EMDB accommodates several cryo-EM modalities including SPA, tomography, subtomogram averaging, helical reconstruction and electron diffraction. Any accompanying models must be deposited in the PDB, while raw data (micrographs, particle stacks, tilt series etc.) can optionally be deposited in EMPIAR (Iudin et al., 2016). The exact information shown in the VA resource for a specific entry depends on the modality and the presence or not of one or more models, masks and segmentations. Note that pure model validation is not included; for this, users are referred to the wwPDB validation reports (Gore et al., 2017).

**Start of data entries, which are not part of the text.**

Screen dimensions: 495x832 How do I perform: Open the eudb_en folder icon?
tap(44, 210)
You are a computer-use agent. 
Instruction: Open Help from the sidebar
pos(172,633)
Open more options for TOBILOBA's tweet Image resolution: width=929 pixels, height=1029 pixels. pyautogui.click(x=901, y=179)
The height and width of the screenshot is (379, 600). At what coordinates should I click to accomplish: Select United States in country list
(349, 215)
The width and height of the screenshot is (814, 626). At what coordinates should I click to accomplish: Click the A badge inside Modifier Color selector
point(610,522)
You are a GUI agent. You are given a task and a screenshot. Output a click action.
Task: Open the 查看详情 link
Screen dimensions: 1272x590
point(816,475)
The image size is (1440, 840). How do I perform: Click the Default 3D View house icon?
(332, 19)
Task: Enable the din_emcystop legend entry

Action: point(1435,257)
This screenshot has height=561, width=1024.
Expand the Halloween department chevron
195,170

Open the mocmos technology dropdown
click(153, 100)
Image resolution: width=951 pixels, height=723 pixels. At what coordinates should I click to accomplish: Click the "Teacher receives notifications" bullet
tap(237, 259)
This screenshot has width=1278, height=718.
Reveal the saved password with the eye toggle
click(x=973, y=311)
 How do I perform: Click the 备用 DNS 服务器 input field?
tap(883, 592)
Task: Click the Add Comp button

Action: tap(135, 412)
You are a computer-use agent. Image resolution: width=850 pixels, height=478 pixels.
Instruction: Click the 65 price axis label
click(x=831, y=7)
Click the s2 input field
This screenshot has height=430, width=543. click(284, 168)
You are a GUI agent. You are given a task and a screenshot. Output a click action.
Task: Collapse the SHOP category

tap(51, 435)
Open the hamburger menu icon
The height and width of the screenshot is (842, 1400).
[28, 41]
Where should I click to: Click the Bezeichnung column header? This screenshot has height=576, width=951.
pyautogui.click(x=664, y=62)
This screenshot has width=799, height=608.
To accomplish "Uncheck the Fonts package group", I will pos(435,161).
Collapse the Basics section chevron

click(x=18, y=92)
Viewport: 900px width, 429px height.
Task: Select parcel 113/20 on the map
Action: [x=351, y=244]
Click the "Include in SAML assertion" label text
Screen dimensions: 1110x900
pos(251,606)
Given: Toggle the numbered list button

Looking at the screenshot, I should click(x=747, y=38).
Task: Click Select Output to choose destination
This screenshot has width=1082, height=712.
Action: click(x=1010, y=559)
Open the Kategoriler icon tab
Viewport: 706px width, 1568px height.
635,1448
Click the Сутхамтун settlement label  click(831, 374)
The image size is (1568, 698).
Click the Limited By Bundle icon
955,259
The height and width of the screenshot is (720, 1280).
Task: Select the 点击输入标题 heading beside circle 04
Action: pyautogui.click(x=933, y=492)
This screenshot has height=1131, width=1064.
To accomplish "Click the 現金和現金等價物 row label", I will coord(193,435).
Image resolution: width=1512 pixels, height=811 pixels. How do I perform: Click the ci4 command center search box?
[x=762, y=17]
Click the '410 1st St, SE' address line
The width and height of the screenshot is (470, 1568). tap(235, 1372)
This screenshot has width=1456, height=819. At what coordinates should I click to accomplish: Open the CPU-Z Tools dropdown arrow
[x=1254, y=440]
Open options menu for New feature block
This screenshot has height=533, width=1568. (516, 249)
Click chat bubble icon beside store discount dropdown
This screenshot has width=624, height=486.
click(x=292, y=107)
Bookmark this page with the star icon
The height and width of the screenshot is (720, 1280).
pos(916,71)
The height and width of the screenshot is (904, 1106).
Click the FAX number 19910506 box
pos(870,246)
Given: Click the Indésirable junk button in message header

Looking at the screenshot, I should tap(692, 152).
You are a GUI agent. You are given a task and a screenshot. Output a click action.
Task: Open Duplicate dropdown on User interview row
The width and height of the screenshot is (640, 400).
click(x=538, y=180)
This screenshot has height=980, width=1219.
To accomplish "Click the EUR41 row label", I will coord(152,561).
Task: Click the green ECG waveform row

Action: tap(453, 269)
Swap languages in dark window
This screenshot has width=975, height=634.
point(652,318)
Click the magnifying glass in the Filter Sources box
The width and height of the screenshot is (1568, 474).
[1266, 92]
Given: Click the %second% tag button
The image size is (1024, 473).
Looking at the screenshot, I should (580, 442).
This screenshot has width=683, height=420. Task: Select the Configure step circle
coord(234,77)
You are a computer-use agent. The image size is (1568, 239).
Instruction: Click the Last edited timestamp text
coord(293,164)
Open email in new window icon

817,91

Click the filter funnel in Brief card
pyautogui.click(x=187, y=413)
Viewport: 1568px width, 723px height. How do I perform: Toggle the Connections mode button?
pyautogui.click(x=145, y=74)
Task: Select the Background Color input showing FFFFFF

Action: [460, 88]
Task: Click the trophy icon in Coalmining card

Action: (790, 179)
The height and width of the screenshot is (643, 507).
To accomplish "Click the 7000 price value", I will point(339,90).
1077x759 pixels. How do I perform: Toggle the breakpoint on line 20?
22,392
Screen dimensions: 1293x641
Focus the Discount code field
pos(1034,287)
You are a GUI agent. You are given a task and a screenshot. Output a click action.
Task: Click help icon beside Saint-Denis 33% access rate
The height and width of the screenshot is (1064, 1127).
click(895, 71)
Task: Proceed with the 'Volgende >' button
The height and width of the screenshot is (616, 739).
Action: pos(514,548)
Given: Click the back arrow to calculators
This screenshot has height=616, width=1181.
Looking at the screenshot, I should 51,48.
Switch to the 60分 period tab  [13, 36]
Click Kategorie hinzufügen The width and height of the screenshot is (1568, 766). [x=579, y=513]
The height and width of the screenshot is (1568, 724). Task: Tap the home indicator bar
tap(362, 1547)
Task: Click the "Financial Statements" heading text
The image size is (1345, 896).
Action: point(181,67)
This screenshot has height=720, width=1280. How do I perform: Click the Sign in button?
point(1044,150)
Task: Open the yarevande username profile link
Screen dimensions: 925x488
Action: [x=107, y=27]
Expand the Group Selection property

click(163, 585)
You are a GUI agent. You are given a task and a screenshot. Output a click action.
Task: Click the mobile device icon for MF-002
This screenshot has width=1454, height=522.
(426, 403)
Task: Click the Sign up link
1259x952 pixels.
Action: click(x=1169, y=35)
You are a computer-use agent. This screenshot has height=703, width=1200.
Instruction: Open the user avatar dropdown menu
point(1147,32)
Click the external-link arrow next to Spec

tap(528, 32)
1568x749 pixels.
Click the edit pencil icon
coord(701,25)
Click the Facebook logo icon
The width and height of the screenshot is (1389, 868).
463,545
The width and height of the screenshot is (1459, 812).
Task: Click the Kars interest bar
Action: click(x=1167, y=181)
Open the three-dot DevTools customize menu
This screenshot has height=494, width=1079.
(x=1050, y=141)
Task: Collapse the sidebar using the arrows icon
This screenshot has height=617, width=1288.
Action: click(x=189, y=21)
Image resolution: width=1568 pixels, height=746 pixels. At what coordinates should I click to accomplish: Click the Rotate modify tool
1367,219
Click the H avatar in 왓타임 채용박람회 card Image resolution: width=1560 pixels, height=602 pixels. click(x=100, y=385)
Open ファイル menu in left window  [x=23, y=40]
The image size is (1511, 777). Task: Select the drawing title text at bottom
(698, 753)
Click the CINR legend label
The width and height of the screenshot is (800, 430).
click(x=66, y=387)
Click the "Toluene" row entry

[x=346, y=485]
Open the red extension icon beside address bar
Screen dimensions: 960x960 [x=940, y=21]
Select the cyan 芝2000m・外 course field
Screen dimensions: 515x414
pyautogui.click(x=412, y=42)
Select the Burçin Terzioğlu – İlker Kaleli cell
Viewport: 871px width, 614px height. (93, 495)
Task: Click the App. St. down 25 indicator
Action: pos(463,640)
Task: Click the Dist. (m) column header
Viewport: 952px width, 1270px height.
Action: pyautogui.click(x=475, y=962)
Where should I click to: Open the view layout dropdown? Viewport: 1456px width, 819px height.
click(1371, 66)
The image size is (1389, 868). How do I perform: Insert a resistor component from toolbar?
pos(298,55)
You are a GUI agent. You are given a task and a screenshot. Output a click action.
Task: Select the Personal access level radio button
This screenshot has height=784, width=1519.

The VA page for an entry in the most general case (SPA, with a model, half-maps, masks etc.) will include the sections shown as examples in Fig. 2. The full contents are discussed in more detail below. Table 2 summarizes which validation components are currently implemented in each of the three tiers.

Table 2
Validation components available as part of the three tiers of the EMDB validation resource (see text for details)

Note that the tier 3 functionality is a subset of the tier 2 functionality, which in turn is a subset of the tier 1 components. (Yes) indicates validation components that have been integrated into the VA pipeline but whose results are not yet shown on the tier 1 webpages.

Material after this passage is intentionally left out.